Without incentives from the government, alternative energy in Pakistan has been costly and hence elusive. But all of this might change soon with wind power – about 30 projects are in progress and have the potential to add 1,800 megawatts (MW) to the national grid. Around half of them are expected to be completed by next June.
A total of around 39,000 acres have been allotted to all the projects, the biggest of which involves NBT Wind Energy Pakistan, a Norway-based company, and Malakoff, a company based in Malaysia. They have been allotted around 908 acres by the Sindh government and their wind turbines will be spread over 12,000 acres.
The expected completion date of the project, which is being touted as the largest wind farm in Asia, is December 2013. It costs $1.2 million per MW, and since it has the potential to generate 500MW, the total comes out to $600 million. Two other projects, which will add 50MW to the grid by next year, belong to the Pakistan Army through the Fauji Fertilizer Company.
Previous wind mapping projects have concluded that 3 per cent of Pakistan’s land area is ‘Class 4+’, which means that it is excellent for utility scale applications of wind power. If all of this space is used, an additional 132,000 MW can be generated. The UNDP as well as National Renewable Energy Laboratory have also identified wind corridors spanning up to 180 kilometers in Pakistan.
For wind power projects, the government has set a rate of return of 17 per cent for investors, with a tariff of 14.6 cents per kilowatt-hour. The head of the Sindh Board of Investment, Zubair Motiwalla, thinks this is a generous offer. “Around 30 investors, including one of the biggest energy companies in the world, have already expressed their interest,” he said at his office in the Finance and Trade Centre. “There is a five-year payback period, and then you can start adjusting the price.”
He added that the National Transmission and Dispatch Company’s (NTDC) grids need to be upgraded. It can take four to five years for transmission lines to be laid, but Motiwalla says that they are already available and NTDC has already given access to them.
However, wind energy is an intermittent power source dependent entirely on the whims of Mother Nature. It cannot be switched on or off the way gas, oil, or hydropower can be, and unlike solar power, energy storage is not an option with wind power. Therefore NTDC will need to compensate for any sudden losses in power to the grid.
When asked if the national grid is in shape to compensate for power losses, Motiwalla said, “That is not a headache for us or our investors – it is a problem for the NTDC to worry about.” He also feels that renewable energy will be able to tackle the circular debt issue plaguing the Sui Southern Gas Company, Karachi Electric Supply Company and the other utility services.
Many projects that were started in previous years never got off the ground. The director of administration at the Sindh Board of Investment, Zubair Channa, explains that this was because they were never given incentives or guarantees. “But now, if the projects that are expected to be completed by next June don’t get finished on time, the project’s guarantees, which are $300,000 per MW, will be forfeited.”
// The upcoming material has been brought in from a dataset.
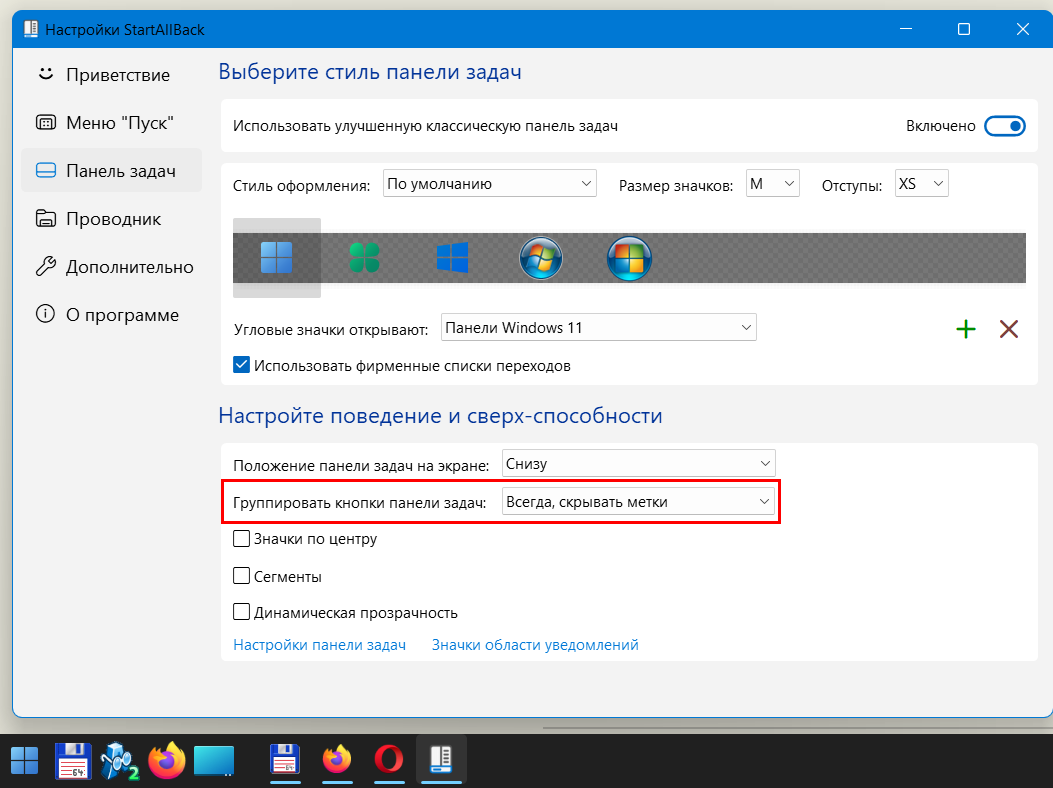
Task: Enable "Динамическая прозрачность" checkbox
Action: [241, 612]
Channa warned that people shouldn’t erroneously assume that if these projects start running, another 1,800MW will be added to the grid. He said that even during a good wind season, the average production capacity usually falls by around 40 to 50 per cent and in October through December, the wind drops so drastically that it can barely produce anything. But Channa said that Pakistan is fortunate to have the best winds in the summer, which coincides with the peak demand for electricity.
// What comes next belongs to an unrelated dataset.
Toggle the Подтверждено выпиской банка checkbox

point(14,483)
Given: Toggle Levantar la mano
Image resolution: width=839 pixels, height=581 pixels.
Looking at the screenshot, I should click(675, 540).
The best wind corridors out of those identified in southern Pakistan stretch from Hyderabad to Gharo, the coastal areas south of Karachi and the hills and ridges between Karachi and Hyderabad.
But one obstacle that may come in the way of wind power is traditional energy providers, who may view renewable energy as a threat. “There will always be opposition [to renewable energy] and oil lobbies are out there. We can feel them coming but the odds are being overcome,” said Motiwalla.
Published in The Express Tribune, August 6th, 2012.